Alexis Brézet : Je crois qu’il y a une vraie prise de conscience qui est en train de s’opérer. Je ne veux pas qu’on se trompe : ma critique ne portait pas sur la nécessité de faire, mais sur l’insuffisance de ce qui est fait. Que ce soit vraiment clair. Je considère que la vraie menace qui pèse aujourd’hui sur nos libertés privées et publiques et sur nos démocraties vient des GAFA. Et je pense qu’il y a quelque chose qu’on ne mesure pas et c’est pour ça que ce mouvement du droit, pour aller plus loin, doit être porté par l’opinion et on en est encore très loin. Il faut bien se rendre compte qu’aujourd’hui, ça a l’air un peu un intérêt de boutique, mais aujourd’hui les GAFA dominent 80 % du marché de la pub en ligne et 90 % du marché de la pub sur mobile. Les médias d’information tous, de gauche, de droite, du centre, vivent de la publicité, à part un ou deux qui ne vivent que de l’abonnement, mais les grands médias d’information ; pour financer une grande rédaction d’information il faut de la pub sinon on est mort. Toutes les rédactions ont essayé de transposer, sont en train de faire ce grand mouvement du papier vers le numérique et pour un certain nombre, Le Figaro, Le Monde, L’éco, tout ça marche très bien. Le problème c’est que la totalité ou quasi-totalité de la publicité est captée par les GAFA. Donc si le mouvement est prolongé, si on prolonge les courbes, pas besoin d’avoir fait Polytechnique, dans 10 ans, dans 15 ans, il n’y a plus un média indépendant européen. Il n’y en aura plus un seul. Il y a aura des trucs qui auront été rachetés l’un par Google, l’autre par Facebook, le troisième par Apple, qui seront des serviteurs de leur maître américain ; il y aura un média russe, il y aura un média chinois parce qu'eux survivront, mais il n’y aura plus un seul média européen.

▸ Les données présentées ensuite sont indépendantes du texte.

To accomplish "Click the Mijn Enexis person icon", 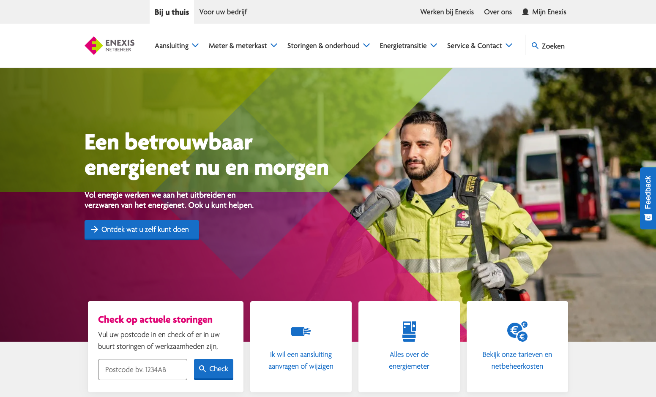I will pos(525,12).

Donc à côté des menaces sur la vie privée dont on vient de parler, il y aussi des menaces sur notre vie publique. Le vrai danger est là. Je pense que là on est au début – c’est pour ça que je suis un peu véhément mais c’est pour qu’on aille plus loin –, au début d’une prise de conscience, que cette prise de conscience passe par un certain nombre de règles de droit mais qu’elle passe aussi par la mobilisation de l’opinion. Et le fait qu’on voit, par exemple, tous ces scandales autour de Facebook, un certain nombre de gens qui disent : « J’arrête Facebook, je me déconnecte », tout ça, il y a quelque chose qui est en train de se passer. Le fait que le grand patron de Procter et Gamble, je ne sais pas si vous l’avez vu ce matin dans Le Figaro dit : « Je vais retirer le tiers de ma pub que je mets sur les GAFA parce que ce n’est pas clair, c’est au milieu de contenus qui ne sont pas contrôlés, ce qu’on appelle brand safety, etc., je pense qu’on est au début de quelque chose. Sauf que maintenant il faut aller beaucoup plus loin et que les GAFA, eux, vont très vite.

Didier Pourquery : Merci Danièle Bourcier, merci Bernard Vatier, merci Alexis Brézet pour ces échanges éclairants. Merci encore au groupe de réflexion des avocats du Collège des Bernardins qui a préparé cette soirée. Nous vous donnons rendez-vous pour un nouveau débat le 19 juin sur le thème « Quelle limite éthique à la fulgurante progression médicale ? ». Bonsoir.